The National Invasion Avoidance Insurance Scheme (Defence) is probably a bridge too far.

We give, that is, to people we don't know and probably wouldn't like, because we expect that they - or the state on their behalf - will chip in when we ourselves falter and need a shoulder to lean on.

Would taxpaying be more cheerful if it involved holly and a chubby figure in a red suit (Father Refund? Jim Chalmers, make a note. If you want to be a legend).

And in between your family pretending to smile over the dodgy aftershave and the unseen millions who are the beneficiaries of your income tax comes the kind of giving that Charles Dickens' Scrooge was so down on in A Christmas Carol.

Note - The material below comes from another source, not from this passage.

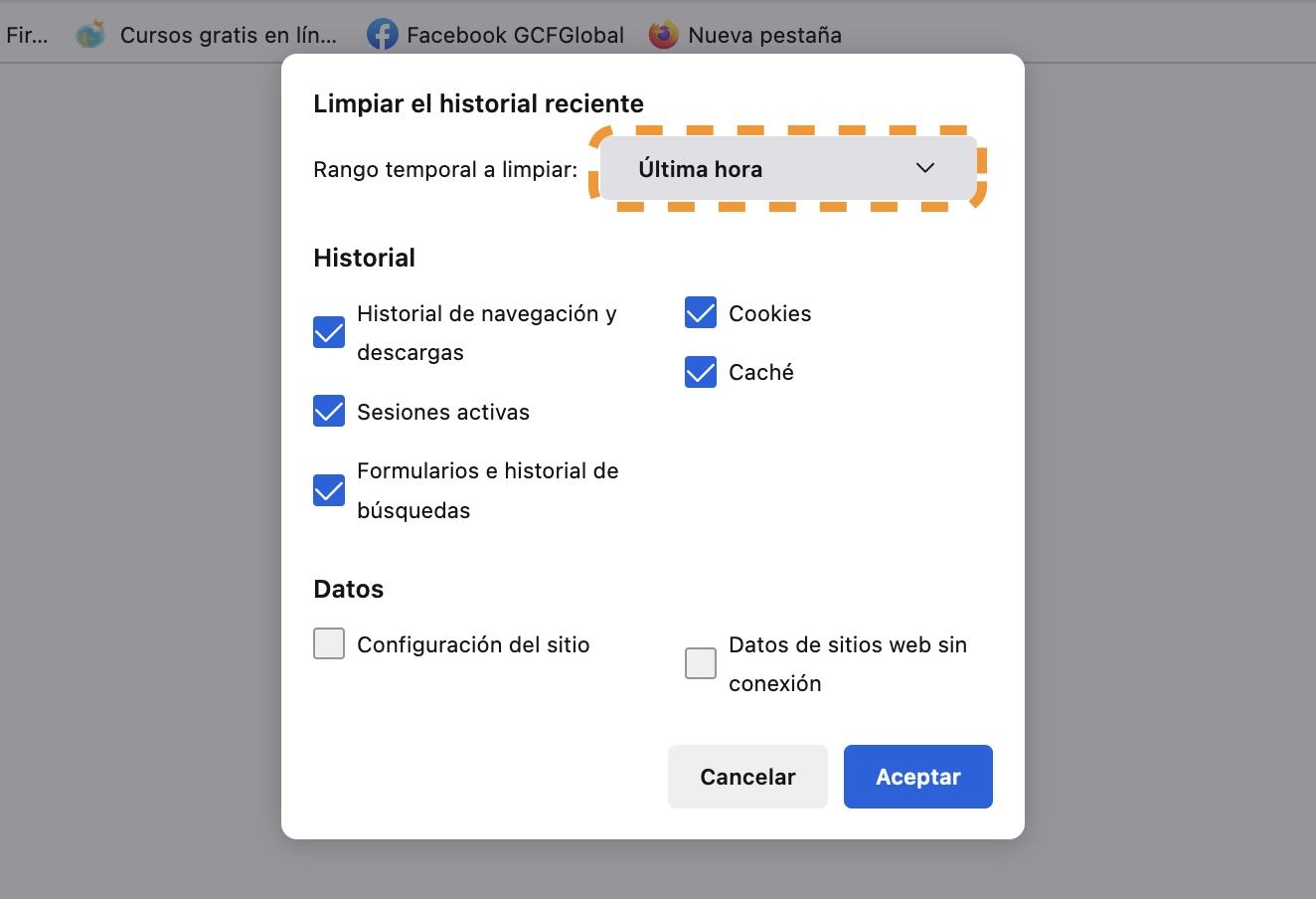Deselect the "Cookies" checkbox

[700, 312]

Two gentlemen came calling on him seeking charitable donations:

"A few of us are endeavouring to raise a fund to buy the poor some meat and drink, and means of warmth. We choose this time, because it is a time, of all others, when want is keenly felt, and Abundance rejoices. What shall I put you down for?"

"Nothing!" Scrooge replied.

"You wish to be anonymous?"

"I wish to be left alone," said Scrooge.

"I don't make merry myself at Christmas and I can't afford to make idle people merry."

Scrooge repents, of course, after a crash course in Intensive Dickensing, and among the close-up satisfactions of handing of geese and puddings to his relatives and employees he did in fact go back and drop a reasonable sum into that "warmth for the poor fund" he'd previously dismissed.

Which is more than most Australian families do, even those who've been to one of the two Christmas carol-themed plays currently on downtown.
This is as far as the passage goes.